### Jobs
1. Copy the filesystem discussion word for word, from "And they certainly" up to and including "day of testing.".
2. Carry the forum thread about filesystems forward from the point where it stops.
=== Passage ===
You're using ext3 on a production system?

Well, umm, I guess it's your choice, but your admin won't be getting anywhere near _my_ servers. :)

Let us know how it runs after 6 months though. :)

Cheers,
Jason.

by Kevin Puetz (not verified)

rpmfind.net has been using it for almost a year now... just fwiw.

And they certainly move some serious bits.

by Anonymous (not verified)

I'd suggest to use something well-tested instead: ReiserFS.

by Jason Tackaberry (not verified)

It's more tested, true, but I still don't feel comfortable putting it into production. I found a bug (just last week in fact) after about a day of testing.

ext2 may suck, but it sure does have a whole lot of testing behind it.

Cheers,
Jason.

by bah (not verified)

Were you using reiserfs on a 2.4 kernel or a 2.2 kernel? I have used reiserfs very successfully on heavily used production machines using custom 2.2 kernels for over a year now, and have never encountered any bugs. Its been compiled into the SuSE kernels since the 6.x series.
=== Material provided ===
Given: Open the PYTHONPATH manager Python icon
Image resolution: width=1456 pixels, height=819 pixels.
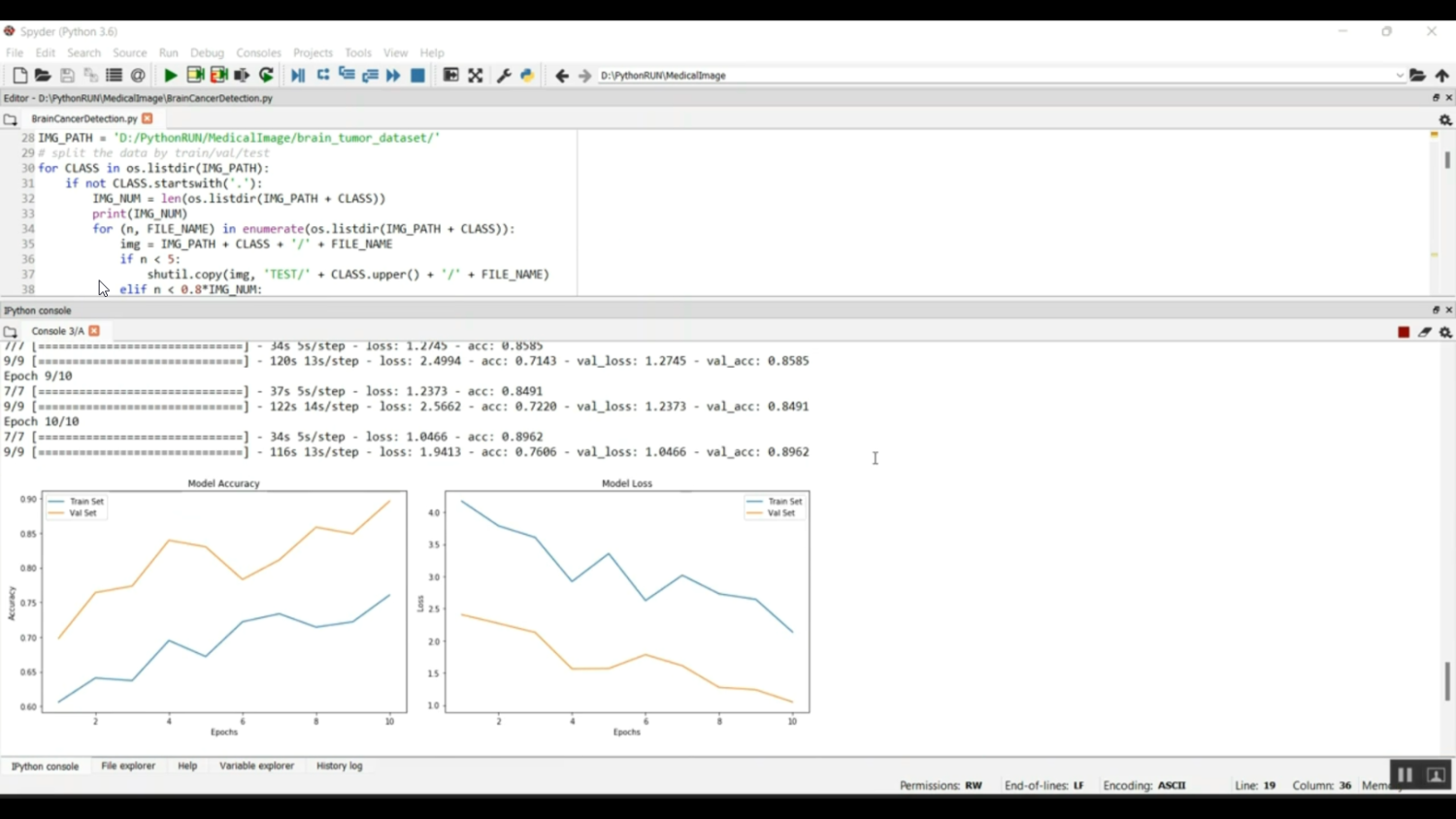Looking at the screenshot, I should pyautogui.click(x=527, y=76).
===
### Answers to the exercise
1.
And they certainly move some serious bits.

by Anonymous (not verified)

I'd suggest to use something well-tested instead: ReiserFS.

by Jason Tackaberry (not verified)

It's more tested, true, but I still don't feel comfortable putting it into production. I found a bug (just last week in fact) after about a day of testing.

2.
2.4, on the other hand, seems a little flakey in many respects. I still refuse to use it on any sort of production machine.

by Timothy R. Butler (not verified)

ReiserFS has been on my systems for over a year now, and I have not encountered any problems with it thus far. I might add, I've actually had several problems with ext2. :-)

-Tim

by reza (not verified)

I use ReiserFS. One day, I shred a text file, and then some mp3 files are gone. Anyone knows what happened?

by Matt (not verified)

The RIAA snuck in and deleted them while you weren't looking.

by Carg (not verified)

I don't know what "shring" is, maybe your "shring" program has a bug?

by Rolf (not verified)

I didn't find the word "shring" on this page in any other comment than yours. Where did you read it?

by reza (not verified)

OK, I admit, my fault. Maybe I just use "shredded" instead. Bad english.

by Hans Spaans (not verified)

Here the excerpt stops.